We have to start imagining and visualising what we'd like life to be like in a post-fossil fuel, post-mineral resources, environmentally aware and sensitive world. We have to do it, and do it now, because our current political leaders have disappointingly demonstrated in their so-called “plans” that they're just not up to the task. The best pictures they offer are a series of blue-sky graphs and pie charts.

The New World will need more than a Power-Point presentation. It needs a vivid and coherent story that will sweep up the less imaginative of us and join the dots so that each of us knows what it might look like, our place in it, and what we are expected to do from here on to play our part in bringing it about.

Change happens by our hands only. We don't need super-strong external powers like the Americans, the Chinese, the Japanese or the Koreans (except for K-Pop).
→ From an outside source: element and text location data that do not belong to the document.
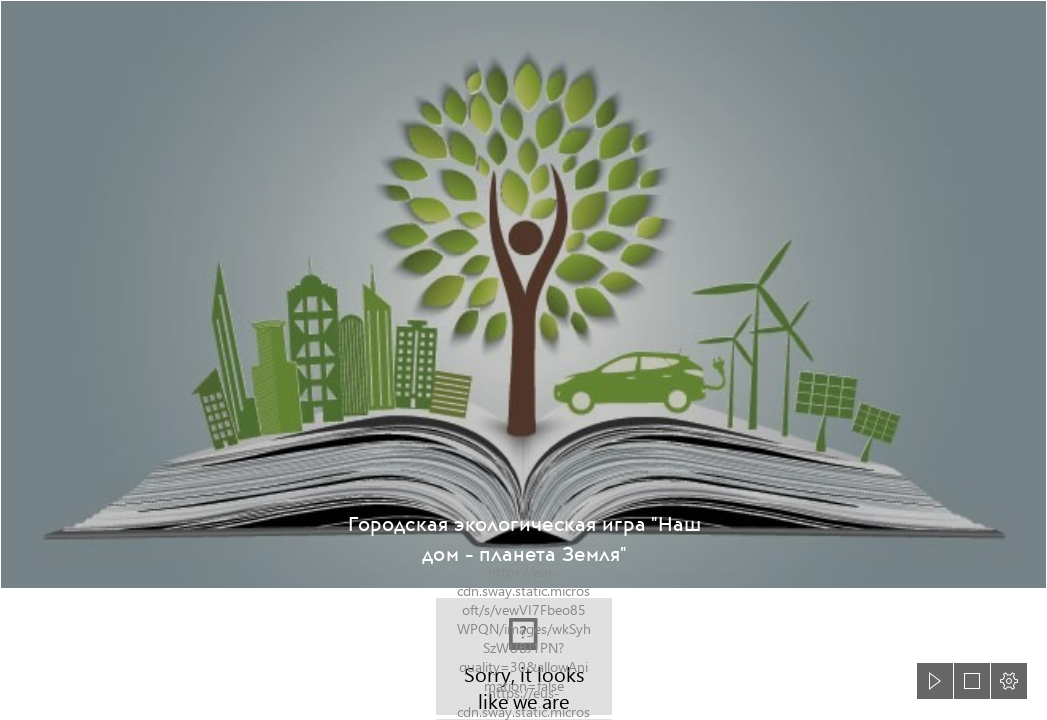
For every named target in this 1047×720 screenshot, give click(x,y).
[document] (523, 360)
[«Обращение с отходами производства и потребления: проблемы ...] (523, 294)
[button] (935, 681)
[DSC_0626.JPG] (524, 656)
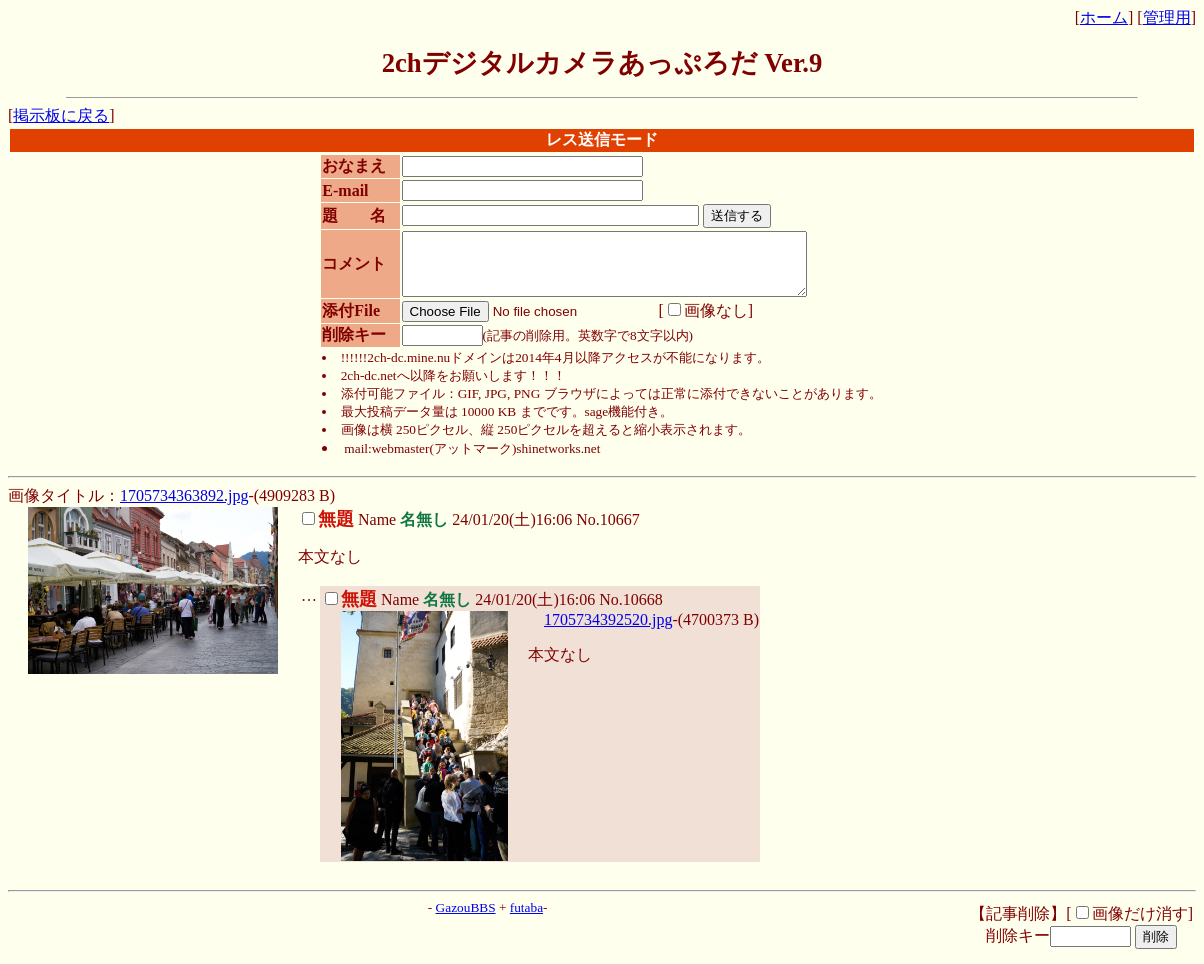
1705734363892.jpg (184, 507)
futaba (526, 919)
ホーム (1104, 17)
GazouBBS (466, 919)
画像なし (701, 322)
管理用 (1167, 17)
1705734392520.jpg (608, 631)
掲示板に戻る (61, 115)
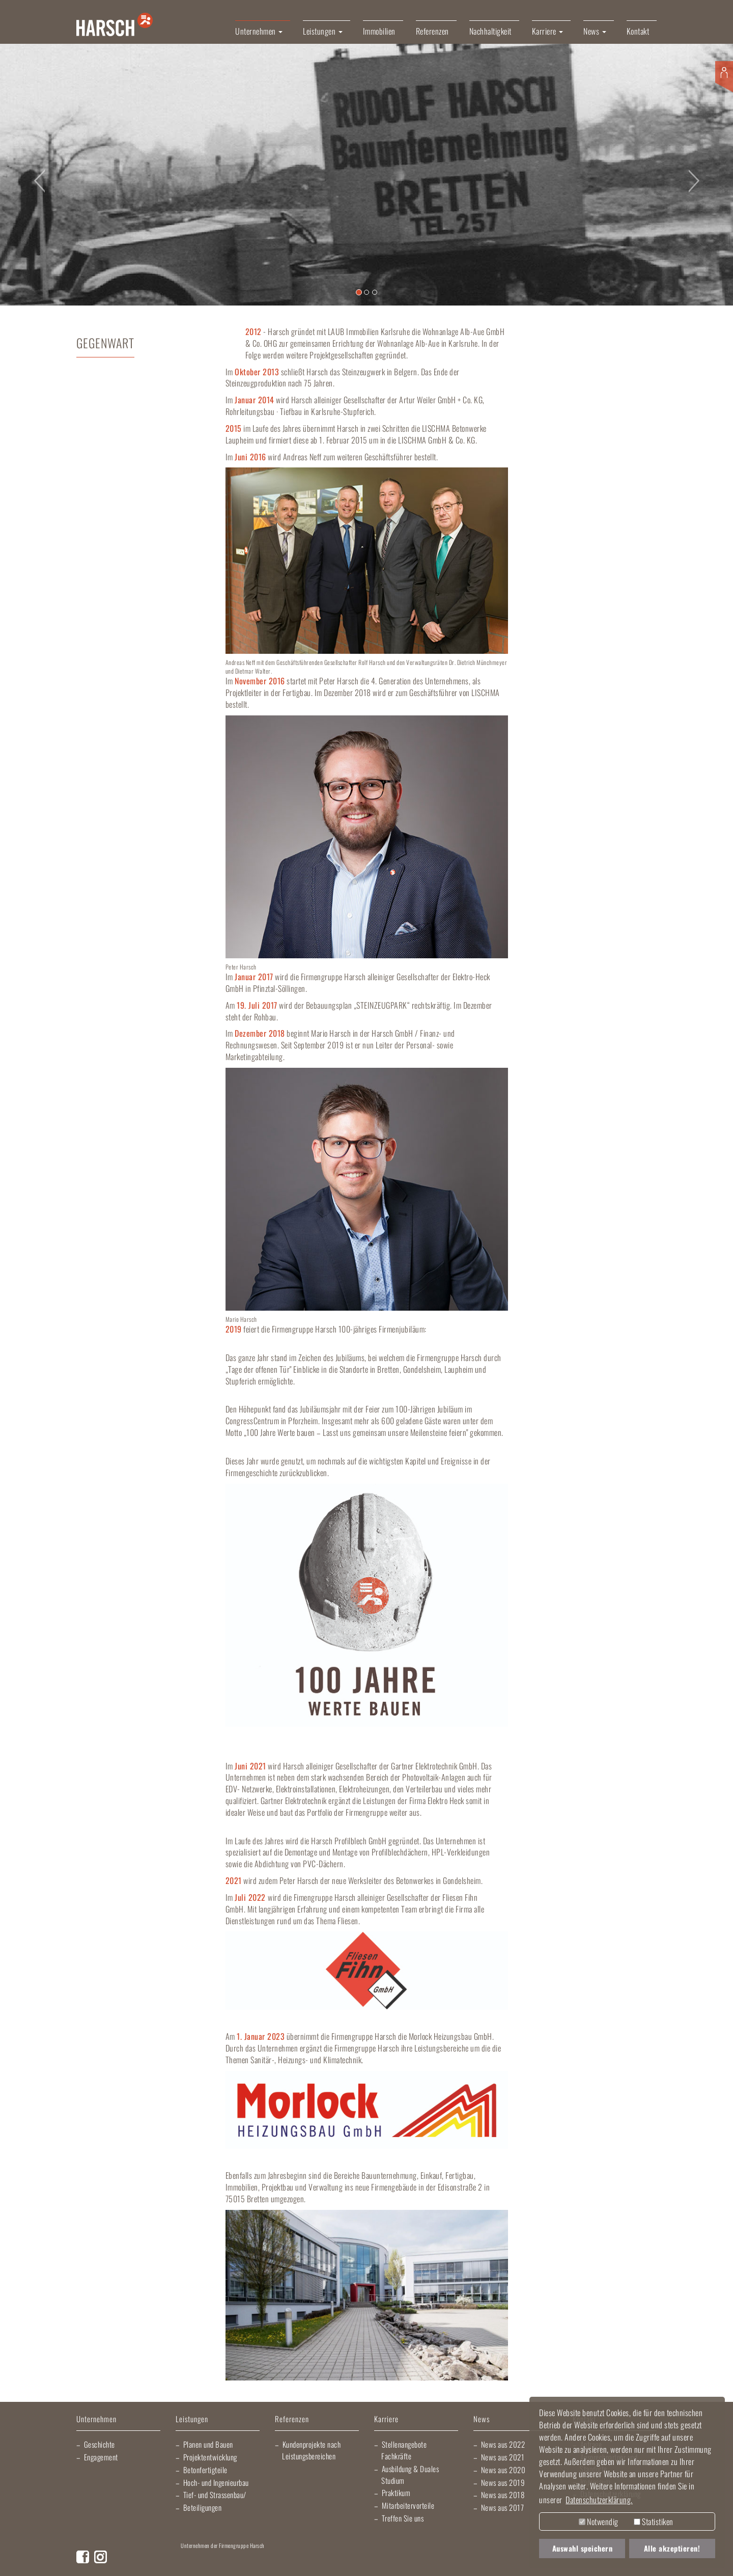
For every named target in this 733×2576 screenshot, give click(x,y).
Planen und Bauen (208, 2444)
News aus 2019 (503, 2482)
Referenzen (432, 31)
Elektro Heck (318, 2561)
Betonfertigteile (205, 2469)
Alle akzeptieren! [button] (672, 2548)
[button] (36, 174)
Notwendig (598, 2521)
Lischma (259, 2561)
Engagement (101, 2456)
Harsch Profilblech (455, 2561)
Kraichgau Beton (503, 2561)
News (481, 2419)
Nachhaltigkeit (490, 31)
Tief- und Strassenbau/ (214, 2494)
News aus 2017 (502, 2507)
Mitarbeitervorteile (408, 2505)
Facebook (82, 2557)
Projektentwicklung (210, 2456)
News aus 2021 (503, 2456)
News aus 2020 (503, 2469)
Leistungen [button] (323, 31)
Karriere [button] (547, 31)
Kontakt (638, 31)
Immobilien (379, 31)
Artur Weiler (204, 2561)
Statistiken (653, 2521)
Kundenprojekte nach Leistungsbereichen (311, 2450)
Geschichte (99, 2444)
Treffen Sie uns (403, 2518)
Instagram (100, 2557)
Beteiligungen (202, 2507)
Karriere (386, 2419)
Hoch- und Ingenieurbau (216, 2482)
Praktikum (396, 2492)
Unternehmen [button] (259, 31)
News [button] (594, 31)
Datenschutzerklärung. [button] (599, 2500)
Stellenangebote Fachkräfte (404, 2450)
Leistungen (192, 2419)
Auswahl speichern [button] (582, 2548)
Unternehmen (96, 2419)
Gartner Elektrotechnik (389, 2561)
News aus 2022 (503, 2444)
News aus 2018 (503, 2494)
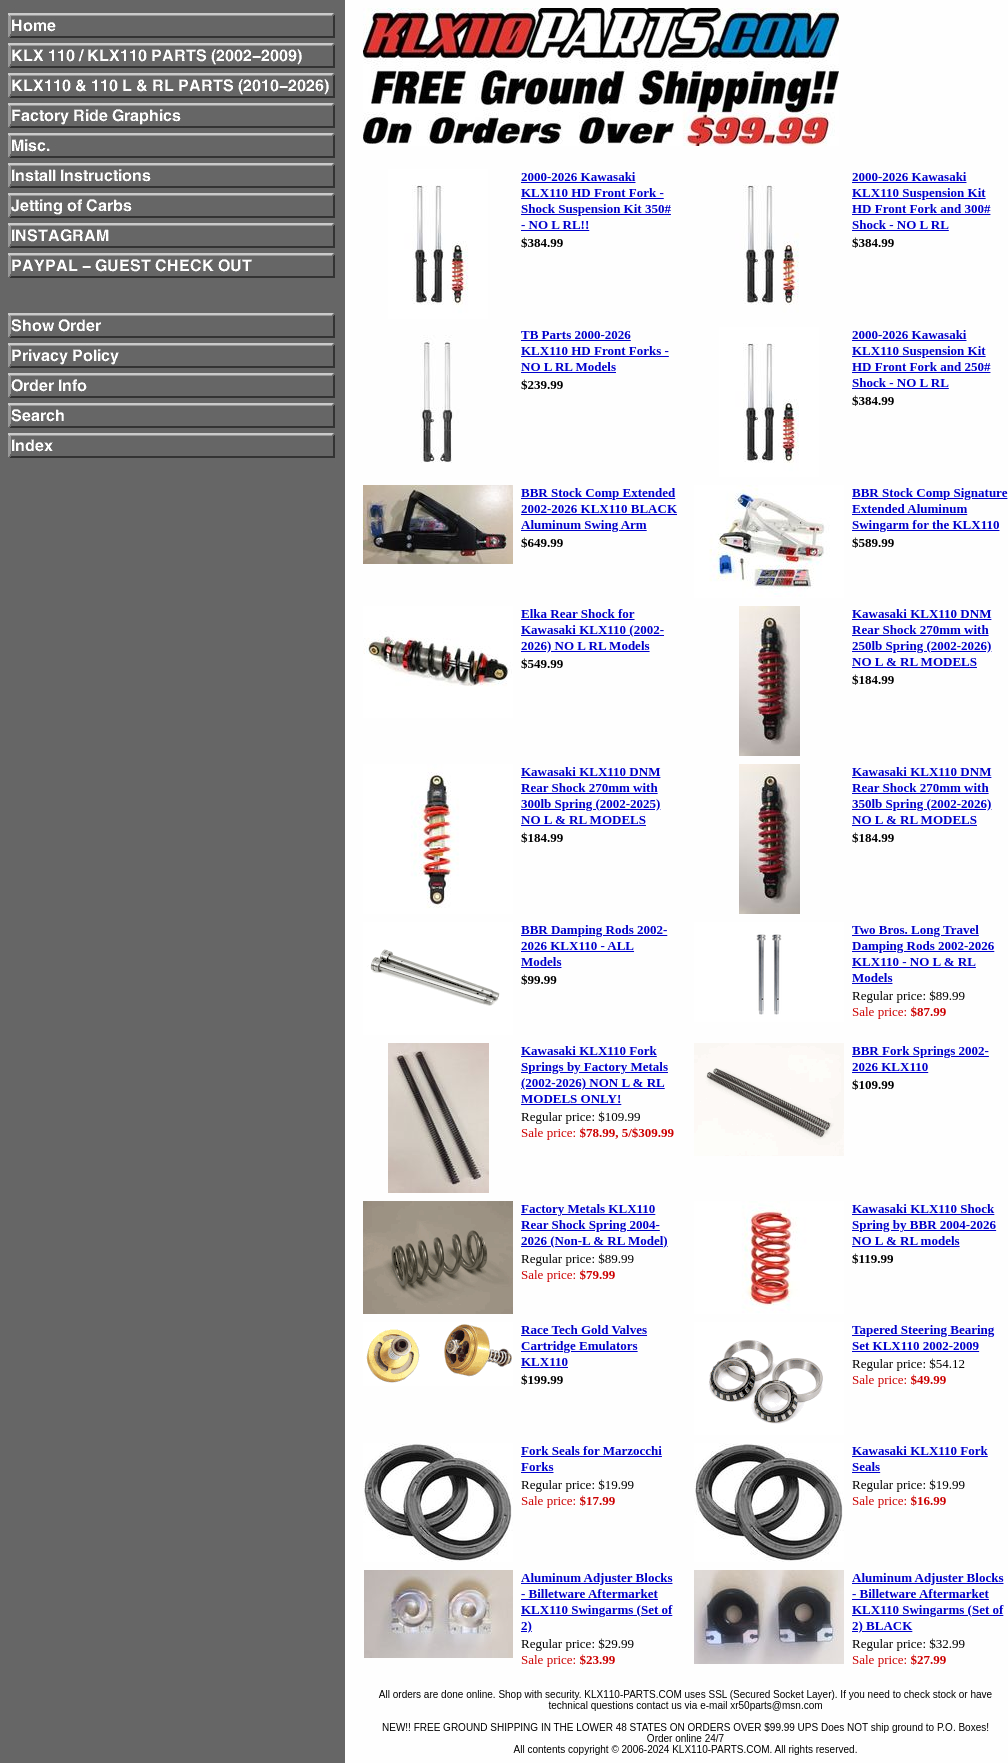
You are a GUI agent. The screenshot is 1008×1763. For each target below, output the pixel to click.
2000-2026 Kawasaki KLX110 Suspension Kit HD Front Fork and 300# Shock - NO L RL (921, 200)
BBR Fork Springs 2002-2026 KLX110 (920, 1058)
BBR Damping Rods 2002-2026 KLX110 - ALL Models (594, 945)
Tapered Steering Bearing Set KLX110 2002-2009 (923, 1337)
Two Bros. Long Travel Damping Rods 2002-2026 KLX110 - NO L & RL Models (923, 953)
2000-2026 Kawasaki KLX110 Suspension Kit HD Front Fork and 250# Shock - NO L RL (921, 358)
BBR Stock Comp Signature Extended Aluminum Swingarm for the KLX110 (929, 508)
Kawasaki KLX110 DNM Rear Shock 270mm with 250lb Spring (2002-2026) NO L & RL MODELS (921, 637)
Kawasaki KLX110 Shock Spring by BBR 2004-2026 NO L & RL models (924, 1224)
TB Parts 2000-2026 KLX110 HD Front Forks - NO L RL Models (595, 350)
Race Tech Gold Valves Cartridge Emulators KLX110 (584, 1345)
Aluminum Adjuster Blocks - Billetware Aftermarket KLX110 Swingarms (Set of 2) (596, 1601)
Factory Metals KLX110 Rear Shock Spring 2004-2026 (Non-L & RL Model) (594, 1224)
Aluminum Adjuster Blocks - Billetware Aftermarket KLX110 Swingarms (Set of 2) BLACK (927, 1601)
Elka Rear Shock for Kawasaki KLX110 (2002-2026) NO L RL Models (592, 629)
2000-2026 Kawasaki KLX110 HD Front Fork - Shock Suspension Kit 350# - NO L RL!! (596, 200)
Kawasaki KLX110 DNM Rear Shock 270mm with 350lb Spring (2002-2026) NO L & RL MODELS (921, 795)
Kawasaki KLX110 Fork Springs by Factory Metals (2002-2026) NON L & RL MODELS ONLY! (594, 1074)
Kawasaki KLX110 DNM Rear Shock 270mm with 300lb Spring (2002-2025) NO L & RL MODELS (590, 795)
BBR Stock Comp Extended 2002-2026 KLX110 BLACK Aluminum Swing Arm (599, 508)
What we need is the power we have from within to overcome the ravages of past separation, division, position and opposition, and the consequent suspicion, aversion, disgust, hatred and intolerance that we already know only too well.

I equally firmly believe that the kind of social change I'm talking about will lead to significant reductions in domestic violence, petty crimes, hooliganism, high-speed vehicle chases, car-torchings, one-punch attacks, drug addiction and youth suicides.

Maybe I'm off in la-la land, but a new direction can hardly do much more harm than the trajectory of violence and crime that we're on at the moment. I see nightly eruptions of deep unhappiness catalogued on the morning news bulletins as symptoms of a young population that is confused, frustrated and very pissed off at being left to fend for themselves on the scrapheap of materialism and self-interest that doesn't care about them one whit. Not really. Not to the extent of redressing these failures and placing an irrevocably higher priority over expediency.

Focusing on happiness and co-operation, instead of divisiveness, is both feasible and fully justified. Happiness can be measured and it can be developed and its achievement linked to material objectives. Studies have shown that happy people produce more, live longer, and drive better economic development in their communities and countries. And maybe a reduction in crimes of rage – who knows?
 The happiness of individuals, families, employers and employees, their gratitude for their upbringing, their satisfaction with their present lives and optimism for the future, are crucial to work which must cut across every sector of government. Up to this point, it just isn't happening, and the only party that may have the remotest idea of what I'm talking about right now is the Greens, but they have a long way to go still. Change always demands a leader's will and persistence to make it happen. That is why there must be a minister, fully backed by his or her leader, to guide and follow up with all government institutions (as well as provide leadership to the private sector).
 This is no time for hollow “if-I'm-elected” campaign promises. Under a new regime, candidates wishing to stand for office must be required to demonstrate a prior, effective capacity for practicing what they espouse, consistently over a period of at least 5 years in the private sector; if they're from the union or public sector – 10 years. I want to create a society where our people’s happiness is paramount, by sustaining an environment in which they can take personal responsibility for their level of contentment and truly flourish. And we can hope, too, that our formula benefits others in the region.
The formula is straightforward: national development based on core values, led by youth and focused on a future in which everyone achieves happiness.
Simple. But not easy. Commitment is called for to something larger than personal ambition.